Wegen des derzeit ungünstigen globalen Umfelds und der strukturellen Probleme im Iran könnten die erwarteten positiven Effekte länger auf sich warten lassen. Der gebremste Welthandel und die regionalen Verwerfungen dürften die stimulierenden Aspekte der Öffnung und der geringeren Handelskosten dämpfen. Da der Iran stark von der Ölproduktion abhängig ist, um auch die Binnenwirtschaft insgesamt voranzubringen, sind die aktuell niedrigen Ölpreise kontraproduktiv für diese Entwicklung. Niedrigere Einnahmen bremsen staatliche Investitionen und die Möglichkeiten zur Entwicklung der Wirtschaft aus. Schließlich trüben die schwache Infrastruktur im Land und der fragile Bankensektor langfristig die Wachstumsaussichten.

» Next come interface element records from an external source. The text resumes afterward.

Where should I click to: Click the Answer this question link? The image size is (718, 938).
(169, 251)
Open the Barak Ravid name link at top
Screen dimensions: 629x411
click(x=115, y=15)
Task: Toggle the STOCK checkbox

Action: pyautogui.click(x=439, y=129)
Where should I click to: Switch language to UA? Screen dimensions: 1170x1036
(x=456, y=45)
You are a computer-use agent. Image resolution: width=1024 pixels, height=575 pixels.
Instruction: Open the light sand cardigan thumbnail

Mit Blick auf die Branchen hat Coface zwei Sektoren ausgewählt, die den Spagat zwischen Chancen und Problemen aufzeigen, der sich auf dem Weg des Iran in den offenen Markt ergibt.

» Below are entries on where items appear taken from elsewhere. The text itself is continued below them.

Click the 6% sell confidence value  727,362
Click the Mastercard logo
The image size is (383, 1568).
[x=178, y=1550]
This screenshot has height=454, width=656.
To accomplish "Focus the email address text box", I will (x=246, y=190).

  • Energie: Die Lockerung der Sanktionen dürfte zu einer Steigerung der Produktion im Bereich fossiler Brennstoffe führen. Gegenläufig wirken indes die schwachen Aussichten auf dem Ölmarkt. Laut Internationaler Energieagentur wird der Iran im laufenden Jahr über 3,1 Millionen Barrel pro Tag Rohöl produzieren, im nächsten Jahr 3,6 Millionen Barrel. 2015 waren es noch 2,8 Millionen Barrel. "Die teilweise Öffnung des Landes wird sicher zu Investitionen in die Ölbranche führen. Richtig investiert, könnte der Iran sogar 4 Millionen Barrel pro Tag produzieren”, meint Sofia Tozy. Allerdings wird der Ausbau der Infrastruktur teuer. Zudem könnte der Eintritt des Iran in den globalen Markt im derzeitigen Umfeld sinkender Ölpreise zu einer weiteren Verschärfung des Ungleichgewichts von Angebot und Nachfrage führen.
  • Automobil: Die Automobilindustrie, die mehr als zehn Prozent zum BIP des Iran beiträgt, wird einer der größten Nutznießer der Sanktionslockerung sein. Bei den Iranern sind internationale Marken begehrt und weitere westeuropäischen Hersteller dürften so gute Voraussetzungen für den Markteintritt vorfinden. Damit wird sich aber die Wettbewerbssituation verschärfen. „Wenn neue Marken kommen, werden es die bereits präsenten Unternehmen schwer haben, ihre Markanteile zu halten. Dies gilt für die chinesischen Hersteller, wenn die Europäer Autos liefern können, die zugleich preisgünstiger und höherwertiger sind“, erwartet Seltem Iyigün.